Connie Tan, a manager of a consultant medical centre in Kuching, has been volunteering her service to five non-governmental organisations (NGOs) since a decade ago. Despite her busy schedules — travelling around Sarawak and to Singapore almost every month — she is still able to squeeze in the time to volunteer.
“I do it at my own pace and I’m happy my contributions are helping to make life better for people,” she said.
Tan confessed that volunteerism has become a part of her life and it has changed her too.
“Bringing cheers to the needy, especially children, is so uplifting. It all started with the agency — CanHope — a non-profit cancer counselling organisation, supported by Parkway Cancer Centre (PCC) in Singapore, where I was and still am involved in cancer care. To see the smiles on the patients’ face gives me a lot of joy.”
She said working as a cancer counsellor was an incredible experience for her because it could make a huge difference to people’s lives as she discovered.
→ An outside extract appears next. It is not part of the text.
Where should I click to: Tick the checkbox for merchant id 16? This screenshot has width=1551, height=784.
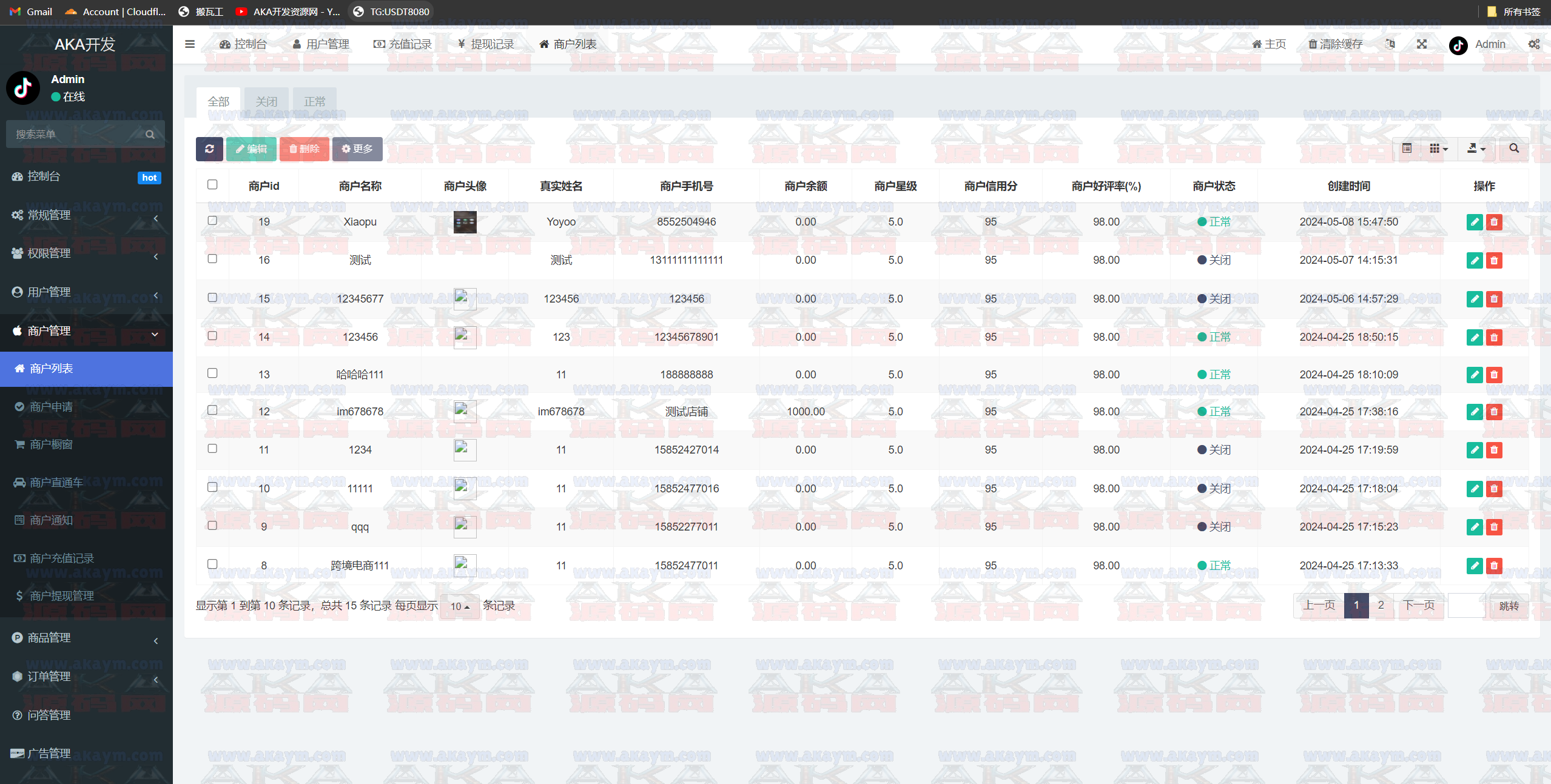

“Every cancer patient has his or her own struggle. As a counsellor, I can help to address their physical and emotional needs, supporting them throughout their treatment. I have learnt a lot from face-to-face counselling — how to communicate with and bring comfort to each individual patient.”
To Tan, a volunteer is like an angel, bringing hope and happiness to those in need.
“If one is committed enough to volunteer, one can build a relationship with people based on trust. This is, of course, not easy without making the time and effort,” she said, adding that education is the key to laying a strong foundation for volunteerism.
According to her, volunteering strengthens one’s understanding of and commitment to doing good. This value can be inculcated in school. Involvement in volunteerism usually marks the beginning of a life-long passion to help others.
She believes volunteers today are highly recognised for their altruistic spirit of giving the best of themselves without expecting anything in return.
“I can say volunteering is like making a small investment of your time in contributing to society and the volunteer, in turn, will benefit from the social skills developed through interacting with new people.”
This year marks Tan’s 12th year with PCC and the one thing that inspires her to continue her voluntary work with the cancer centre is her desire to make a difference in people’s lives.
“Courage and compassion are important when interacting and empathising with cancer patients — and more importantly, the ability to listen and communicate effectively as a counsellor,” she said.